Mavral Sokağı’na yakın Aşık Ağa’nın sebze bahçesinin büyük ve bize gören derin bir havuzu vardı. Adına “Çatal Havuz” denirdi. Neden “Çatal” dendiğini bilmiyorum. Ancak mahallenin bütün çocuk ve gençleri yüzmeyi bu havuzda öğrendiklerini söyleyebilirim. Yalnız mahallenin çocuk ve gençlerinin dışında uzak mahalleden bile yüzmek için gelirlerdi. Öyle ki, Pazar günleri çok kalaba olur, çocuklara yüzme sırası gelmezdi. Bugünün orta yaşlıları ve yaşlılardan Çatal Havuzu bilmeyen yoktur. O yılların en meşhur havuzuydu çünkü. Bu gün yerinde mahalle oluştu. Adı sokaklara verildi. “Çatal Havuz 1. Sokak”, “Çatal Havuz 2. Sokak” diye.
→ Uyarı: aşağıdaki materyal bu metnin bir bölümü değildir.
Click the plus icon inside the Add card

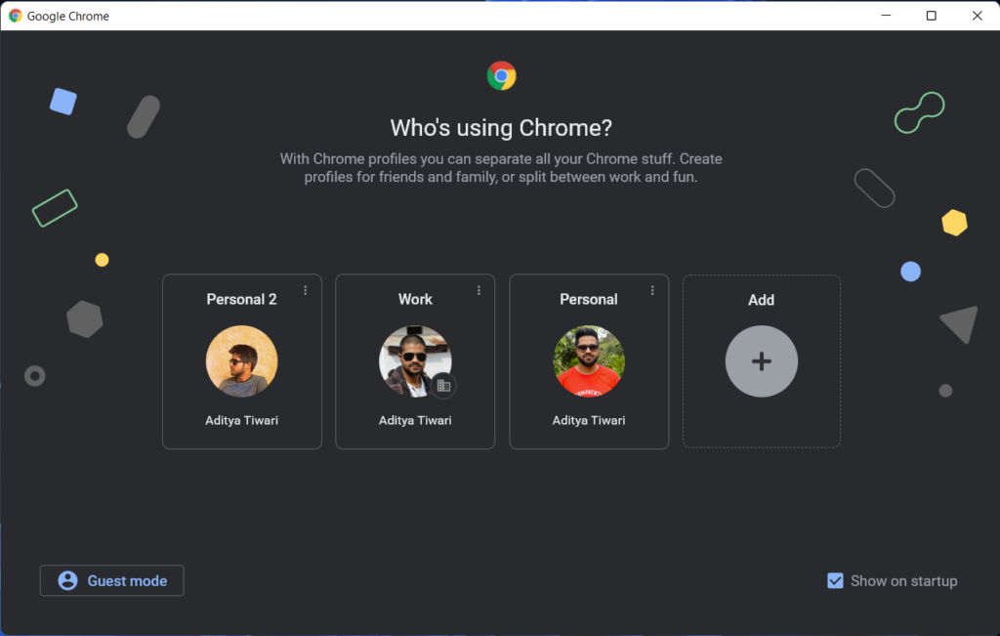[761, 361]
Çatal Havuz’un sahibi Aşık Ağa, uslu ve efendice yüzenlere hiçbir şey demezdi. Ancak kendisini bilmez, şımarık, efe geçinen, havuzun yakınlarına pisleyenleri havuza koymaz, hatta “oğlum sen bir daha gelme” diye onları uzaklaştırırdı. Bir de donsuz yüzmek isteyenlere izin vermezdi.

“Mayo” mu dediniz?

O yıllarda nerede buluyorduk mayoyu. Çoğumuz mayo nedir, nerede kullanılır bilmediğimiz gibi, adını dahi duymamıştık. O yıllar kısa don yerine çocuklar haricinde gençlerin çoğu ve yaşlılar “uzun tumman” veya “paçalı tumman” dedikleri, ayağın topuklarına kadar inen ve ayak bileklerinden bağlanan uzun don giyiyordu.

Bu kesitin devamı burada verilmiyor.